Il fallait s'y attendre : la déduction maximale obtenue grâce aux niches fiscales ne pourra désormais plus excéder 25 000 euros plus 10 % du revenu imposable.

Ainsi, pour un ménage dont le revenu imposable s'établit à 100 000 euros, le total des réductions d'impôt ne pourra dépasser 35 000 euros. Les députés ont adopté cette mesure afin d'éviter certains situations anormales : par exemple, en 2007, plus de 7 000 foyers disposant d'un revenu fiscal supérieur à 97 500 euros n'avaient pas payé d'impôt.

Le texte prévoit que le plafond de 25 000 euros plus 10 % du revenu ne s'applique qu'aux niches fiscales résultant d'un choix délibéré, tels que l'investissement dans les DOM-TOM (loi Girardin) ou encore dans l'achat et la rénovation d'appartements classés en secteur sauvegardé (loi Malraux) par exemple.
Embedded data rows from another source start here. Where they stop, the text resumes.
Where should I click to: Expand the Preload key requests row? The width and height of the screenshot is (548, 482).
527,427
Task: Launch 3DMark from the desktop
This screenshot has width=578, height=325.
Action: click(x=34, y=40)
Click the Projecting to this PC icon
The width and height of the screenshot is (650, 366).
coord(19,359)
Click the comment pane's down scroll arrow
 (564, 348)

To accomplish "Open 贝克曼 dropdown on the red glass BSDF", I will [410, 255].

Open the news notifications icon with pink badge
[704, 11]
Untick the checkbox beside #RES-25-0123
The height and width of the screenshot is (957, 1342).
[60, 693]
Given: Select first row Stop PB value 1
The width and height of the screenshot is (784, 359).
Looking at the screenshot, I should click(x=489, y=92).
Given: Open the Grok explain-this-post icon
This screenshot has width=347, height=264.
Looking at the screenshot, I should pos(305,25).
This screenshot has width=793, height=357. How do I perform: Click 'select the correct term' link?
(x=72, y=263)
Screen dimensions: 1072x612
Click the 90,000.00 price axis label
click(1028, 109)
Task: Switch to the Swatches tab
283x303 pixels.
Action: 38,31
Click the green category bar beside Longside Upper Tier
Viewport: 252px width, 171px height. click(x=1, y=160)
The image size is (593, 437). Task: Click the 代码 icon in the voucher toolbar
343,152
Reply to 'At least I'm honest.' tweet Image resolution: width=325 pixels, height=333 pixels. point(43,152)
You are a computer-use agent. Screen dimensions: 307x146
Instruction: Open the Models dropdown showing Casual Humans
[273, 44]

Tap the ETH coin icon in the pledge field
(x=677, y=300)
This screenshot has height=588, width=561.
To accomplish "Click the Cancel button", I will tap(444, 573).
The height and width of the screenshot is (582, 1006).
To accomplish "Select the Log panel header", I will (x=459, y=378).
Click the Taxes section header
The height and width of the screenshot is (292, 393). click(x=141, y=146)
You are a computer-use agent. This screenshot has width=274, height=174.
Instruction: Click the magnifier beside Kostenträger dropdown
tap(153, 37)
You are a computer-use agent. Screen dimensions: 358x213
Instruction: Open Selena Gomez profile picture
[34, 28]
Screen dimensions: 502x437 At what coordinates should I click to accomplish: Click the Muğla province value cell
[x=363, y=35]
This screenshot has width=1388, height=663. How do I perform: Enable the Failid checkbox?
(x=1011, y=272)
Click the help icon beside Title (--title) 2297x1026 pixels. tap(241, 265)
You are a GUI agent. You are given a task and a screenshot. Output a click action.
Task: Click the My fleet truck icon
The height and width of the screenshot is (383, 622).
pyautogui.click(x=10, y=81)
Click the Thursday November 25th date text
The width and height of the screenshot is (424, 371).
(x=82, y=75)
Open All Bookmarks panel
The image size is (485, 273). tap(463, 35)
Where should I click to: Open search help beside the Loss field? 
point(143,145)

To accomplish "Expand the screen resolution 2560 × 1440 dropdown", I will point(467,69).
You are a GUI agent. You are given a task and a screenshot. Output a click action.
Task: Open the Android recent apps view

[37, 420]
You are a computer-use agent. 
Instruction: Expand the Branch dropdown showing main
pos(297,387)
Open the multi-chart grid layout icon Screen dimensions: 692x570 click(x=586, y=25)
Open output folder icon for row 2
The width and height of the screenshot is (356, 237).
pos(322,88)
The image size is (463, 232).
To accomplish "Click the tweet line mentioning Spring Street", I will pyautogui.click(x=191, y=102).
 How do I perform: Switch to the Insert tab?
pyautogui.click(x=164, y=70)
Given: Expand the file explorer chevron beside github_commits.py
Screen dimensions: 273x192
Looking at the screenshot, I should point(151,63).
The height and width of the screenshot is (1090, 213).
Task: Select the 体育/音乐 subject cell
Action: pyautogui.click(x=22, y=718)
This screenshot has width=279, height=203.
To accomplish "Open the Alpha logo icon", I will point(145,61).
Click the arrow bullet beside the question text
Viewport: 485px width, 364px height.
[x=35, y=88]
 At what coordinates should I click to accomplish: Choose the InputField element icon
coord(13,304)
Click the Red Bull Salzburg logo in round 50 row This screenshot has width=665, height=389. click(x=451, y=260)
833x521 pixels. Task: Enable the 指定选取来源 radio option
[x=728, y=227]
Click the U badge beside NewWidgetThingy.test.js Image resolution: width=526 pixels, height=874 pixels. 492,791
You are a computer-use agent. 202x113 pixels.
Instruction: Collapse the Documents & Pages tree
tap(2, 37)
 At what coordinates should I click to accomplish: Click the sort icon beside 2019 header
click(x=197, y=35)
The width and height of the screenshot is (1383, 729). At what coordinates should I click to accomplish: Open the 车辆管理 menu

Le crédit d'impôt sur les intérêts immobiliers est également concerné. Les niches "choisies" représentent une vingtaine de dispositifs soit environ 10 milliards d'euros de manque à gagner pour l'État.

Afin de rendre plus lisible cette mesure pour les ménages imposables, les députés souhaitent remplacer des réductions d'assiette (le fait d'exclure du revenu imposable certaines sommes) par des réductions d'impôt pour certaines niches, par exemple le dispositif Malraux. La réduction d'impôt sera de 25 % du montant des travaux engagés dans des immeubles en zones de protection du patrimoine architectural, urbain et paysager et de 35 % dans les secteurs sauvegardés, mais sans dépasser 100 000 euros de travaux. Actuellement, les contribuables déduisent de leurs revenus fonciers, le montant des travaux de rénovation.